- _Document section_:
———
Question

To practice Problem-Solving Strategy 33.2 Linear Polarization. Unpolarized light of intensity 30 W/cm2 is incident on a linear polarizer set at the polarizing angle θ1 = 14 ∘. The emerging light then passes through a second polarizer that is set at the polarizing angle θ2 = 162 ∘. Note that both polarizing angles are measured from the vertical. What is the intensity of the light that emerges from the second polarizer?

Answer 1

To solve this problem it is necessary to apply the concepts related to the law of Malus.

The light intensity after passing through the first polarizer is given as

$I_1 = \frac{I}{2}$

Where,

I = Intensity of unpolarized light

The expression for malus law is given as

$I_2 = I_1 Cos^2 \theta$

Where

\theta = Angle between the first and second polarizers

$I_1,I_2$  = Intensities of the light after passing through the first and second polarizers respectively.

The intensity of light after passing first polarizer ( Perpendicular to the surface) is

$I_1 = \frac{I}{2}$

$I_1 = \frac{30}{2}$

$I_1 = 15W/cm^2$

The angle between the first and second polarizers is given by

$\theta = \theta_2 -\theta_1$

$\theta = 162-14$

$\theta =148\°$

The expression for Malus law is given by

$I_2 = I_1 cos^2 \theta$

$\theta = 148\°$

$I_2 = (15)cos^2(148)$

$I_2 = 10.78W/cm^2$

Therefore the intensity of the light after passing through both the polarizer is $10.78W/cm^2$
———
- _Raw records_:
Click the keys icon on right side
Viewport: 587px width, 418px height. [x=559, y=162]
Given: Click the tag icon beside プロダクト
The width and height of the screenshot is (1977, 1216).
———
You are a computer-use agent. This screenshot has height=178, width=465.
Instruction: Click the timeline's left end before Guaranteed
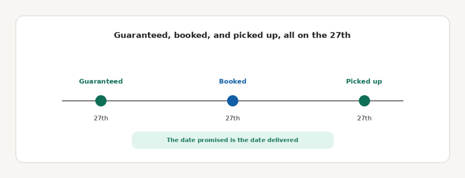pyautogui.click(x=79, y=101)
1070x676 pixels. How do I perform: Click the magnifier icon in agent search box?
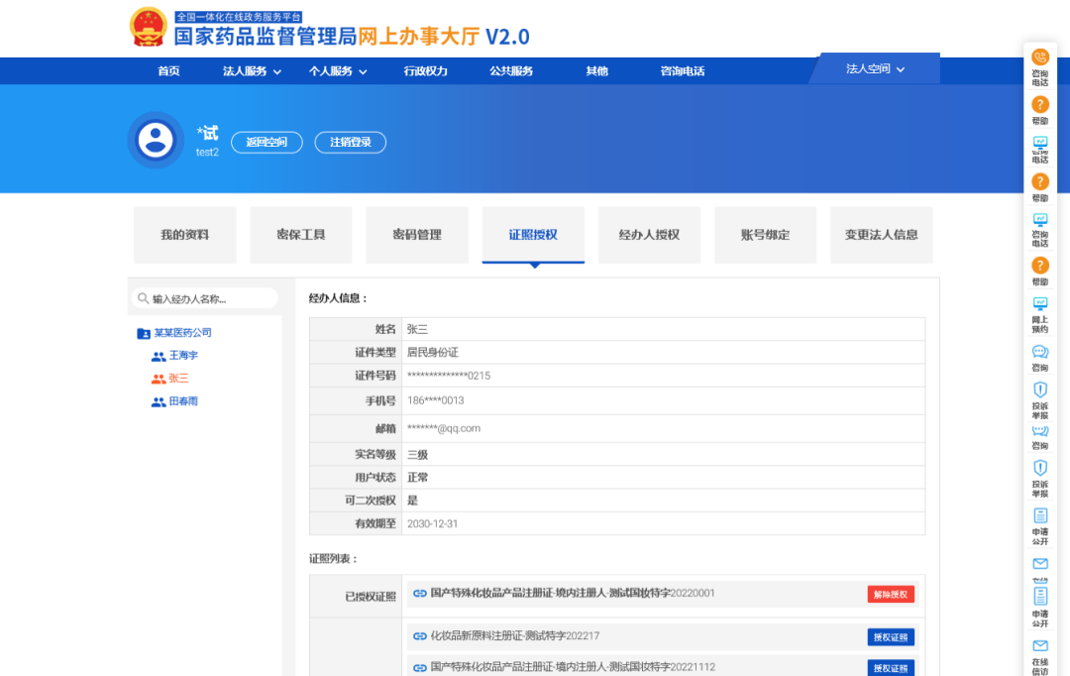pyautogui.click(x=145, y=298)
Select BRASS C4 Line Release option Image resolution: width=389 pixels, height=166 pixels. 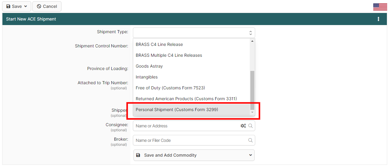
———
- _Directive_: Reproduce the passage of the polarizer problem, starting at the words "To practice Problem-Solving" and stopping after "the second polarizer?".

- _Output below_:
To practice Problem-Solving Strategy 33.2 Linear Polarization. Unpolarized light of intensity 30 W/cm2 is incident on a linear polarizer set at the polarizing angle θ1 = 14 ∘. The emerging light then passes through a second polarizer that is set at the polarizing angle θ2 = 162 ∘. Note that both polarizing angles are measured from the vertical. What is the intensity of the light that emerges from the second polarizer?